"Quero imaginar sob que novos traços o despotismo poderia produzir-se no mundo... Depois de ter colhido em suas mãos poderosas cada indivíduo e de moldá-los a seu gosto, o governo estende seus braços sobre toda a sociedade... Não quebra as vontades, mas as amolece, submete e dirige... Raramente força a agir, mas opõe-se sem cessar a que se aja; não destrói, impede que se nasça; não tiraniza, incomoda, oprime, extingue, abestalha e reduz enfim cada nação a não ser mais que um rebanho de animais tímidos, do qual o governo é o pastor. (...)
A imprensa é, por excelência, o instrumento democrático da liberdade." Alexis de Tocqueville
(1805-1859)

"A democracia é a pior forma de governo imaginável, à exceção de todas as outras que foram experimentadas." Winston Churchill.

terça-feira, 21 de novembro de 2017

CABE AO ELEITORADO FAZER EM 2018 A REVOLUÇÃO PELO VOTO

Um novo Congresso poderá livrar o Brasil da hegemonia dos ladrões com direito ao foro privilegiado



O deputado federal Rodrigo Maia (DEM-RJ) (ao centro) comemora após vencer o segundo turno da eleição para a presidência da Câmara (André Dusek/Estadão Conteúdo)

O pior Congresso da história do Brasil substituiu o presidencialismo de cooptação, implantado no governo Lula e mantido no governo Dilma, pelo parlamentarismo cafajeste. Hoje, o Poder Legislativo manda mais que o Executivo e o Judiciário. E as assembleias estaduais vão se tornando mais fortes que governadores ou mesmo ministros do Supremo Tribunal Federal.

As cenas de safadeza explícita produzidas pela Assembleia do Rio de Janeiro, que chegaram ao clímax com a revogação da prisão do seu presidente, Jorge Picciani, e dois comparsas, transformaram em certeza a suspeita que se espalhou por todo o Brasil depois da absolvição de Aécio Neves no Senado: as eleições parlamentares de 2018 serão mais importantes que a escolha dos ocupantes de cargos no Executivo.

Seja quem for o sucessor de Michel Temer, o presidente da República terá menos poderes que um Congresso que hoje interpreta e aplica arbitrariamente as leis que antes apenas aprovava. Que decide como será o Orçamento da União. Que indica (ou impõe) ao chefe de governo os integrantes do primeiro escalão. Que frequentemente se vale de métodos de extorsionário para acuar o chefe do Poder Executivo.

Nem o maior dos estadistas conseguirá governar o Brasil com um Congresso semelhante ao que temos agora.
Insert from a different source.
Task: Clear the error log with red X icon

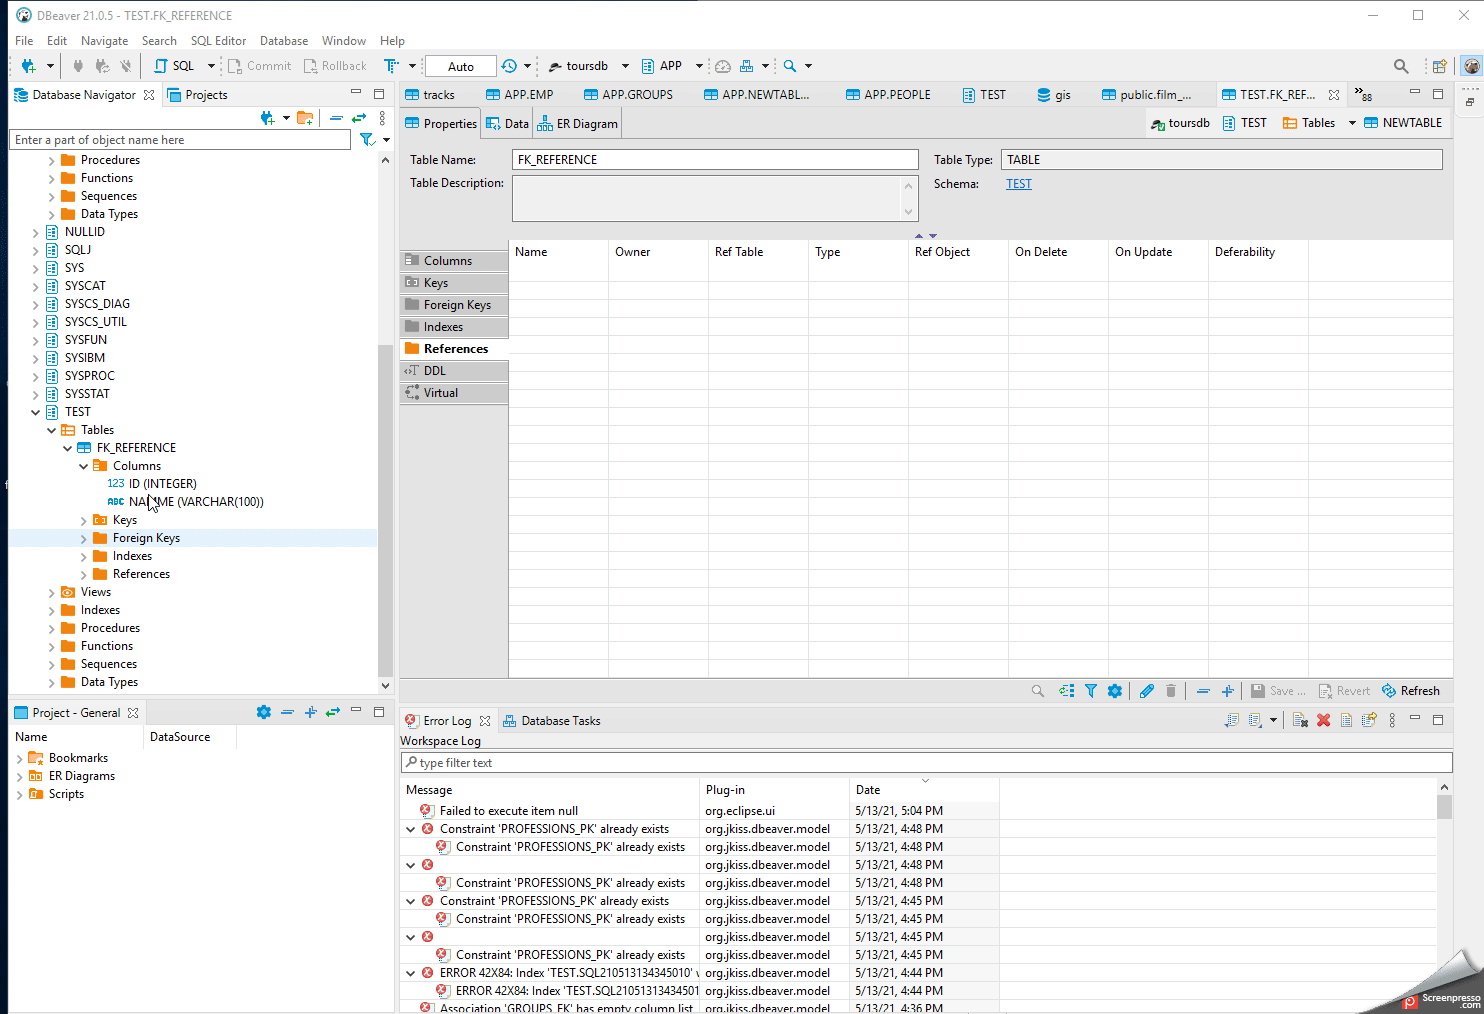Action: [x=1323, y=719]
Como senadores e deputados são eleitos pelo povo, é hora de usar a urna como arma para fazer em 2018 a revolução pelo voto. A grande reforma política virá com a mudança radical da composição do Senado, da Câmara dos Deputados e das Assembleias Legislativas.
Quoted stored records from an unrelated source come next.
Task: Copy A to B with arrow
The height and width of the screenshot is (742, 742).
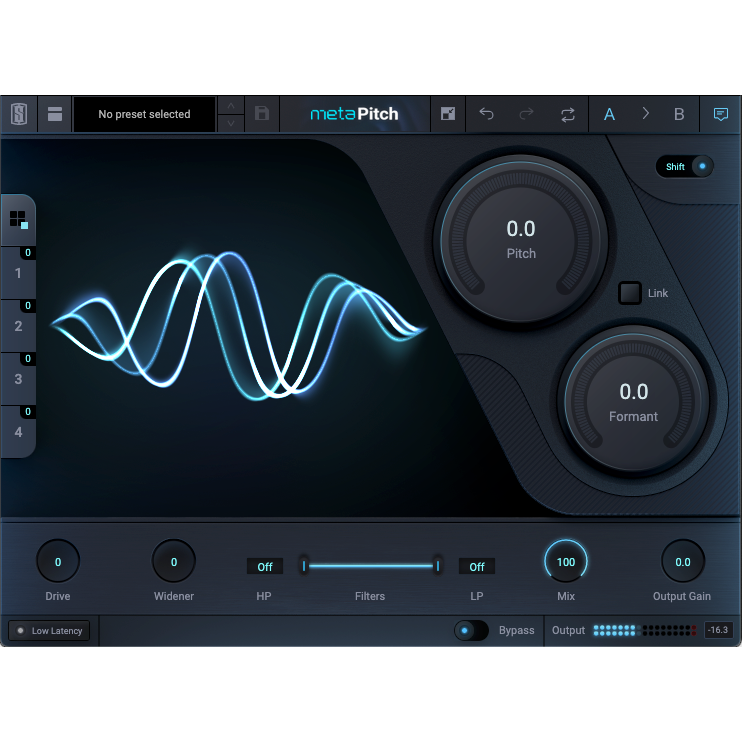Action: pyautogui.click(x=645, y=114)
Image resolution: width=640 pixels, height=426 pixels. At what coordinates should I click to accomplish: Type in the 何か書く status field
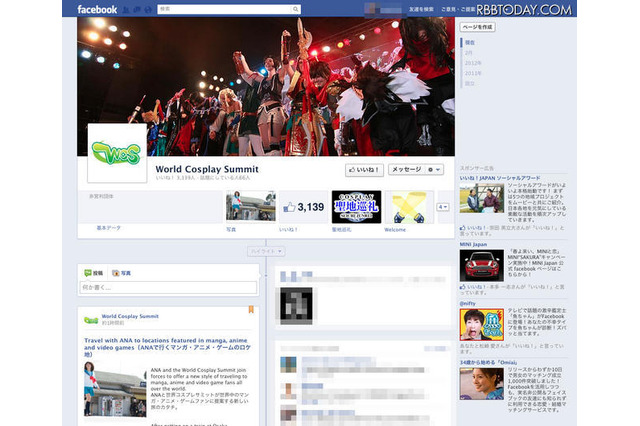pyautogui.click(x=166, y=287)
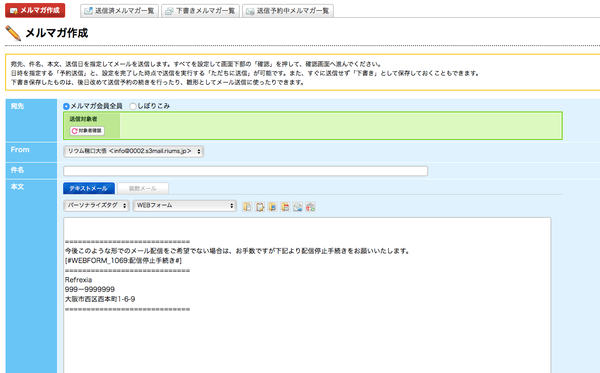The width and height of the screenshot is (600, 373).
Task: Click the folder with blue image icon
Action: click(x=272, y=207)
Que os brasileiros honestos tapem as narinas e entrem nas disputas eleitorais. E que os brasileiros decentes neguem seu voto aos corruptos que infestam o Legislativo. 
O parlamentarismo camuflado que hoje atormenta o país pode transformar-se no caminho mais curto para a salvação. Se o povo votar corretamente, um novo Congresso poderá livrar o país da hegemonia dos ladrões com direito ao foro privilegiado.

21 de novembro de 2017
Augusto Nunes, VEJA

NOTA AO PÉ DO TEXTO

Acorda Brasil! Jamais se fará uma "revolução" pelo voto! Mais uma grande utopia, que apenas manterá o atual estado político. Numa democracia em que se vota através de 'urna eletrônica', mais uma das nossas jabuticabas, rejeitada em todos os países civilizados, em que o baixo nível educacional prevalece ao lado de informações manipuladas, para não citar as velhas oligarquias que comandam este vasto Brasil, é um grande sonho esperar que numa 'democracia numérica' como a nossa, se faça alguma mudança pelo voto... Se a república foi fundada no grito, sem que o povo soubesse o que estava acontecendo, esperar que algo mude apenas pelo voto, ou é má fé, ou ingenuidade.